Record excerpts section start
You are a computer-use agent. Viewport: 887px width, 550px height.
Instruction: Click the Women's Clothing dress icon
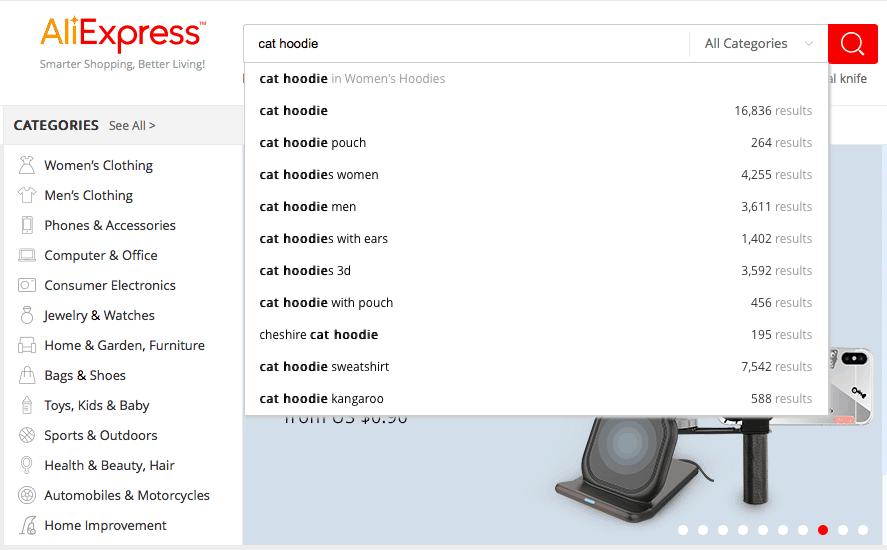point(27,166)
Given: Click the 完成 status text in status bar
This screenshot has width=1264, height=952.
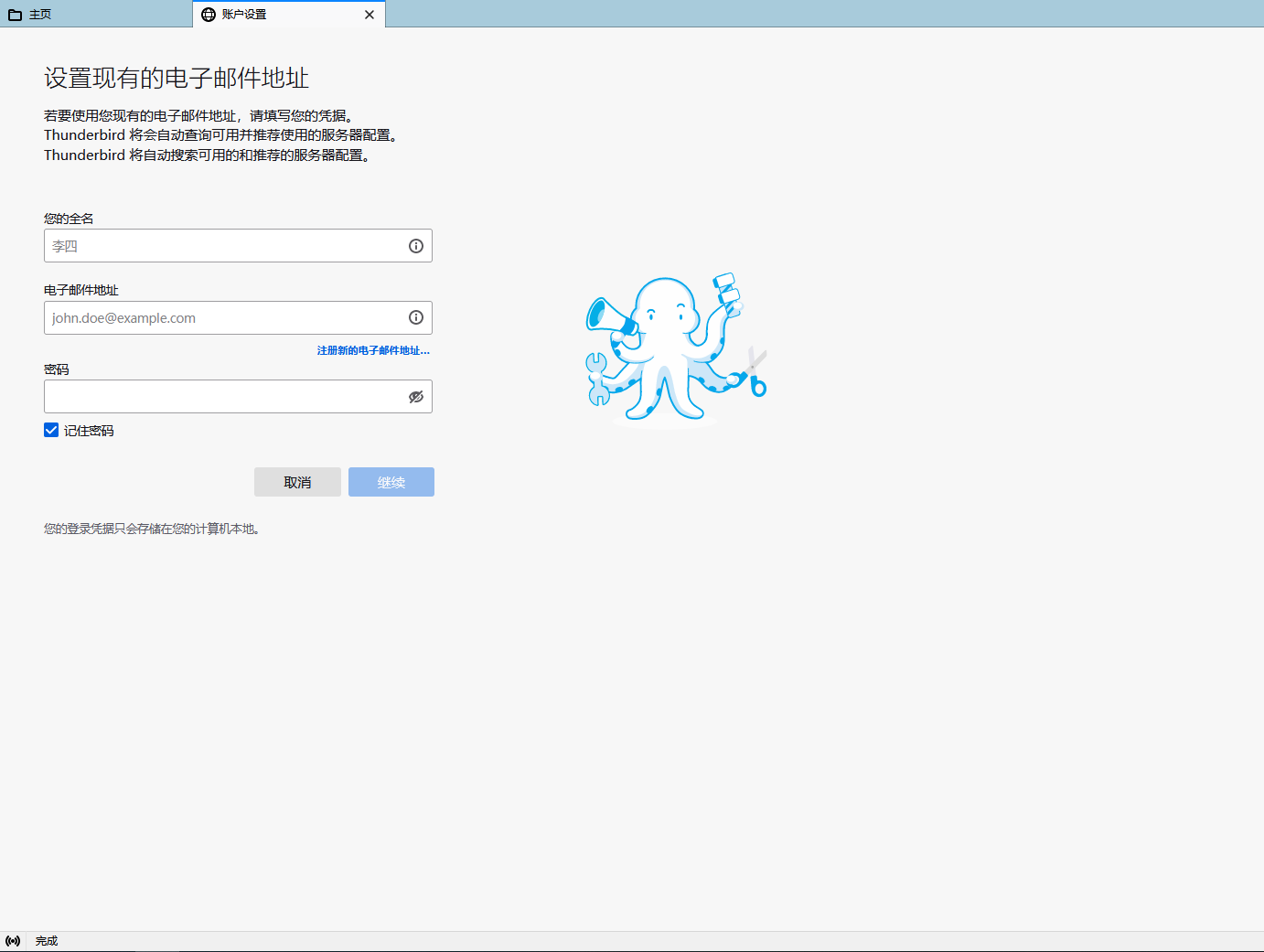Looking at the screenshot, I should (47, 941).
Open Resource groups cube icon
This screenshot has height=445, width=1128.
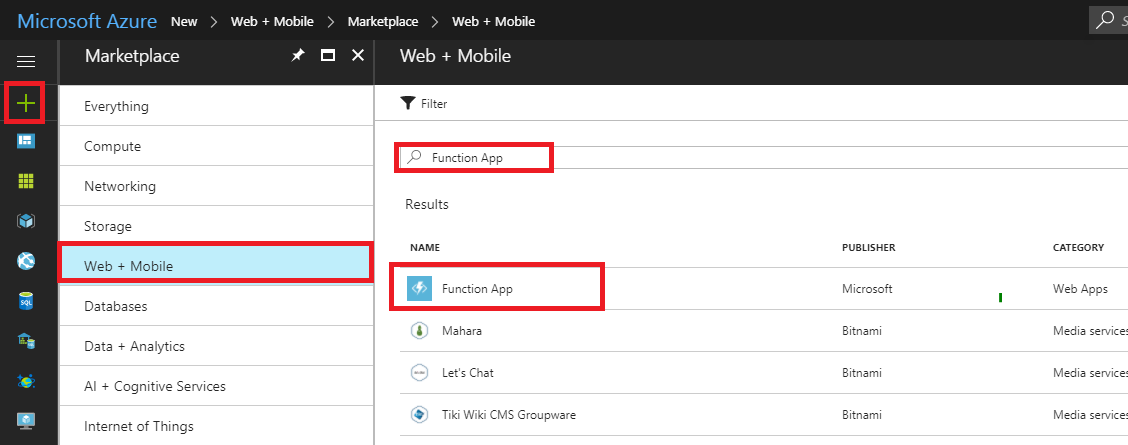coord(27,221)
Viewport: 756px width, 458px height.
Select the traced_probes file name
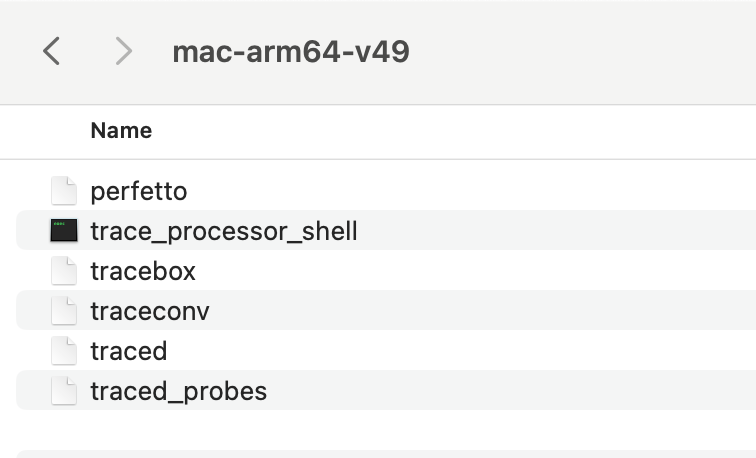[179, 391]
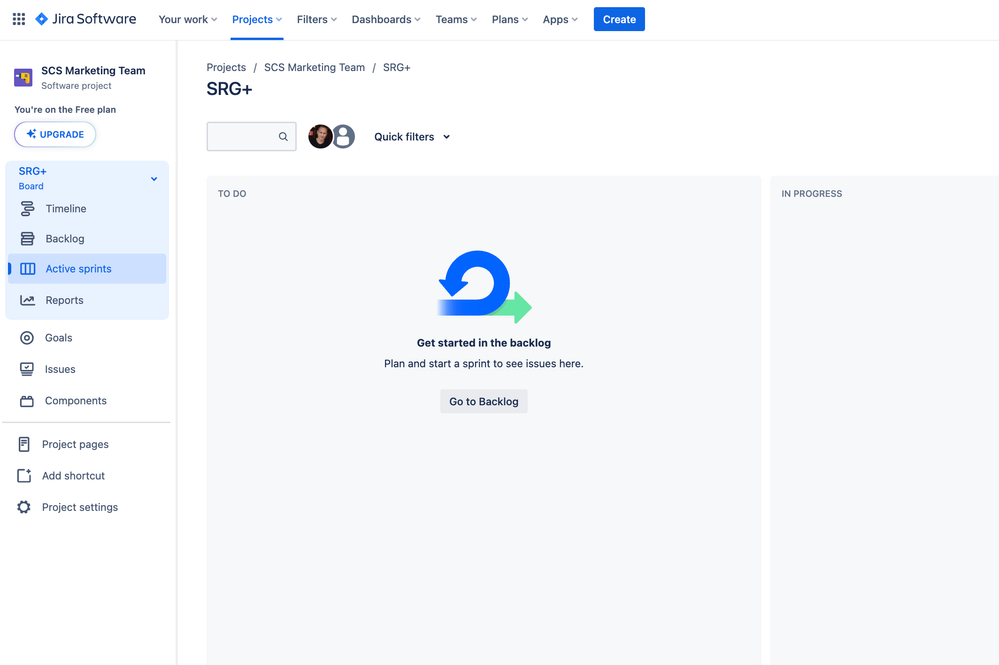The image size is (999, 665).
Task: Click the Project settings gear icon
Action: 24,507
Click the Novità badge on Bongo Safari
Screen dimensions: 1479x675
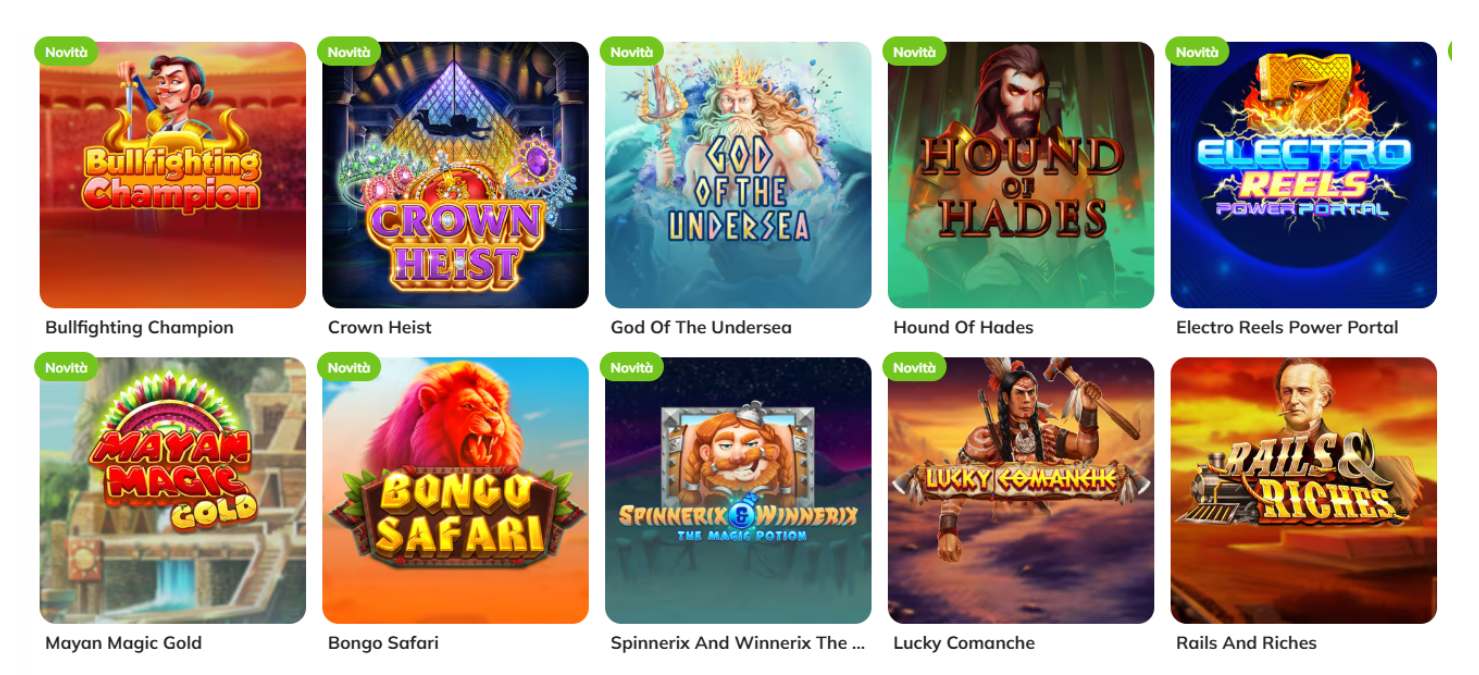tap(349, 368)
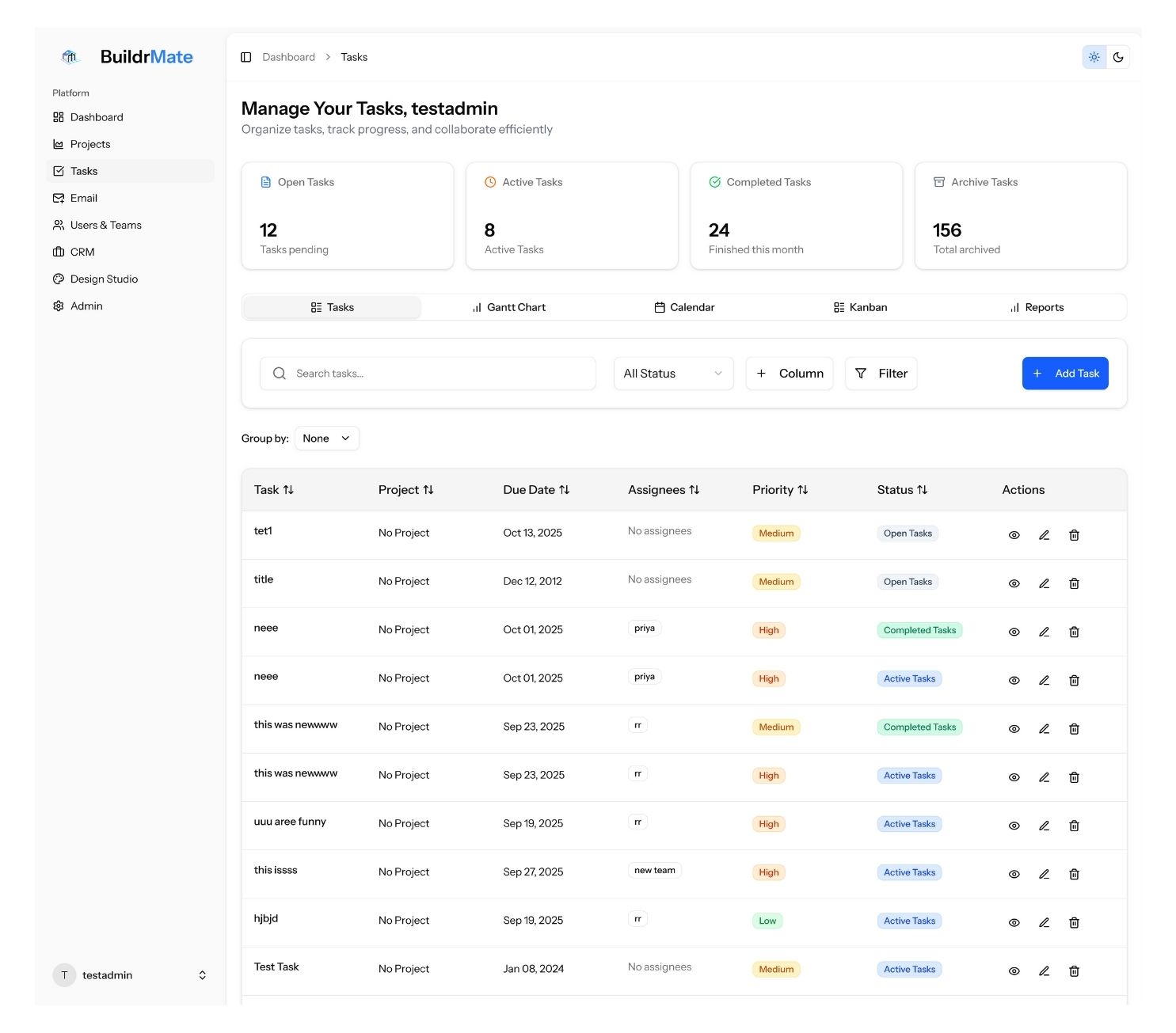Click the BuildrMate logo icon
Image resolution: width=1176 pixels, height=1033 pixels.
pos(70,57)
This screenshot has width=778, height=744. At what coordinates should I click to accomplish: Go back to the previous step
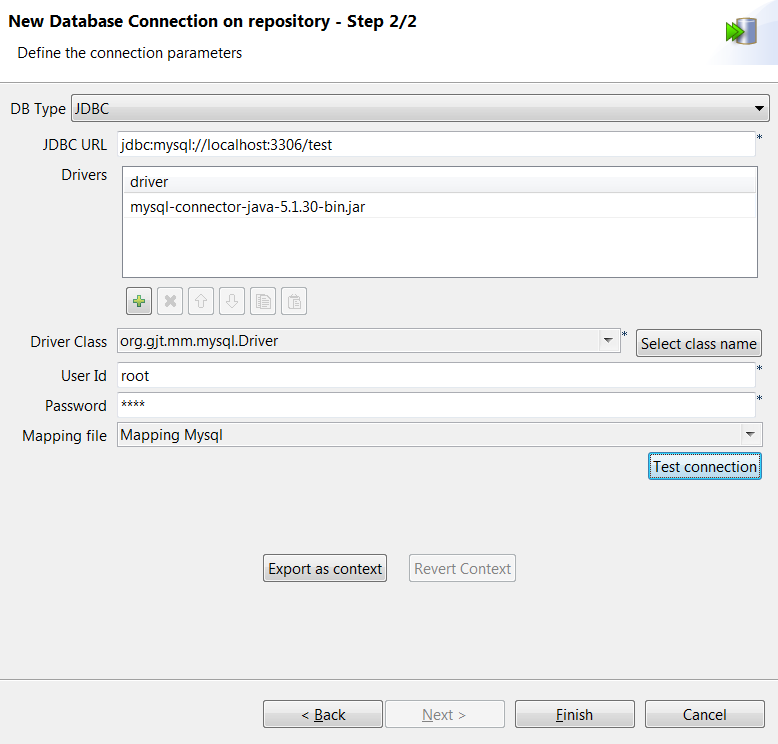323,715
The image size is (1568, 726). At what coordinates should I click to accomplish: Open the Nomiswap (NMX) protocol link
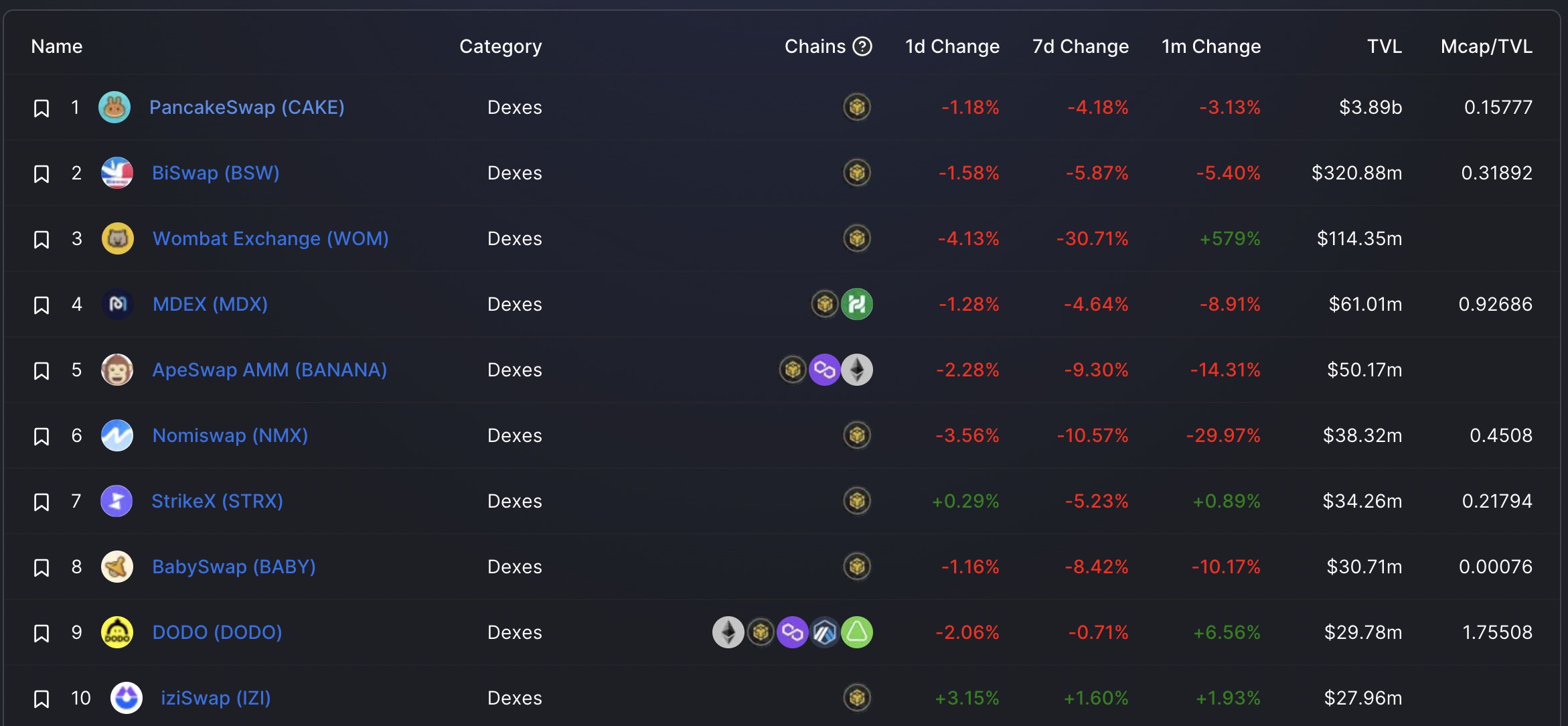click(230, 435)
Record excerpts section end
Omitting all pictures, restate word for word the lines from the one containing "The image size is (1568, 726)." through the last line of the data.

Your solution.
The image size is (1568, 726). At what coordinates should I click to accomplish: Open the Nomiswap (NMX) protocol link
click(230, 435)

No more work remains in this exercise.